Given instruction:
Reproduce the records below, swapping "Viewport" for "Display" and leaving everything else untouched.

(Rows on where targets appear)
------------------------------
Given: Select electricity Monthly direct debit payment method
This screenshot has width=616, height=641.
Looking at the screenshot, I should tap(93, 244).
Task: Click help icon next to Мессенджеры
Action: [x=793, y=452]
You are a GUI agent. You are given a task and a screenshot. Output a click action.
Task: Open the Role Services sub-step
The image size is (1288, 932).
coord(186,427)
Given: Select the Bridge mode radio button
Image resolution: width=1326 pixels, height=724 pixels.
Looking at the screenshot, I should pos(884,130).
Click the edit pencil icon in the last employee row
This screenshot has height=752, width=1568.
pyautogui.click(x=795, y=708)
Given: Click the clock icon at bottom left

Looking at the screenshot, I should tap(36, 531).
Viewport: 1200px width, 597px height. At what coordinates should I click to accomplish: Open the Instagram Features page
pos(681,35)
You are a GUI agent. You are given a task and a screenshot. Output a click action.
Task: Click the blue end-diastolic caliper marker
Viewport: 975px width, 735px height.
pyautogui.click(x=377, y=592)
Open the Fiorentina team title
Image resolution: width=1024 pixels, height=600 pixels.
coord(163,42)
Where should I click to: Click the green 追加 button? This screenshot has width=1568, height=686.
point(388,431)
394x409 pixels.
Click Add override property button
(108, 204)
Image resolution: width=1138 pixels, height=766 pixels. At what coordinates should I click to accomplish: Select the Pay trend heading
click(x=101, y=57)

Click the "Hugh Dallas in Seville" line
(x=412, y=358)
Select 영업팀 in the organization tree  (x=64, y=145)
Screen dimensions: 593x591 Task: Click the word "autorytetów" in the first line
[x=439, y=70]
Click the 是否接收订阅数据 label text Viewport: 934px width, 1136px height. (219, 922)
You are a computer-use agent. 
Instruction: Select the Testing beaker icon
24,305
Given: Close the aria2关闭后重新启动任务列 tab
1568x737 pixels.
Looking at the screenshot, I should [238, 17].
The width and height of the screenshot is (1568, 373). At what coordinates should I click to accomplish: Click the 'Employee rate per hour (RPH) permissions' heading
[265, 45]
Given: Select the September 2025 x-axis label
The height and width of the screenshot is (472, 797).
------------------------------
The answer:
Given: Select electricity Monthly direct debit payment method
This screenshot has width=616, height=641.
Looking at the screenshot, I should tap(93, 244).
Task: Click help icon next to Мессенджеры
Action: [x=793, y=452]
You are a GUI agent. You are given a task and a screenshot. Output a click action.
Task: Open the Role Services sub-step
The image size is (1288, 932).
coord(186,427)
Given: Select the Bridge mode radio button
Image resolution: width=1326 pixels, height=724 pixels.
Looking at the screenshot, I should pos(884,130).
Click the edit pencil icon in the last employee row
This screenshot has height=752, width=1568.
pyautogui.click(x=795, y=708)
Given: Click the clock icon at bottom left

Looking at the screenshot, I should tap(36, 531).
Display: 1200px width, 597px height. At what coordinates should I click to accomplish: Open the Instagram Features page
pos(681,35)
You are a GUI agent. You are given a task and a screenshot. Output a click action.
Task: Click the blue end-diastolic caliper marker
Display: 975px width, 735px height.
pyautogui.click(x=377, y=592)
Open the Fiorentina team title
Image resolution: width=1024 pixels, height=600 pixels.
coord(163,42)
Where should I click to: Click the green 追加 button? This screenshot has width=1568, height=686.
point(388,431)
394x409 pixels.
Click Add override property button
(108, 204)
Image resolution: width=1138 pixels, height=766 pixels. At what coordinates should I click to accomplish: Select the Pay trend heading
click(x=101, y=57)

Click the "Hugh Dallas in Seville" line
(x=412, y=358)
Select 영업팀 in the organization tree  (x=64, y=145)
Screen dimensions: 593x591 Task: Click the word "autorytetów" in the first line
[x=439, y=70]
Click the 是否接收订阅数据 label text Display: 934px width, 1136px height. (219, 922)
You are a computer-use agent. 
Instruction: Select the Testing beaker icon
24,305
Given: Close the aria2关闭后重新启动任务列 tab
1568x737 pixels.
Looking at the screenshot, I should [238, 17].
The width and height of the screenshot is (1568, 373). At what coordinates should I click to accomplish: Click the 'Employee rate per hour (RPH) permissions' heading
[265, 45]
Given: Select the September 2025 x-axis label
The height and width of the screenshot is (472, 797).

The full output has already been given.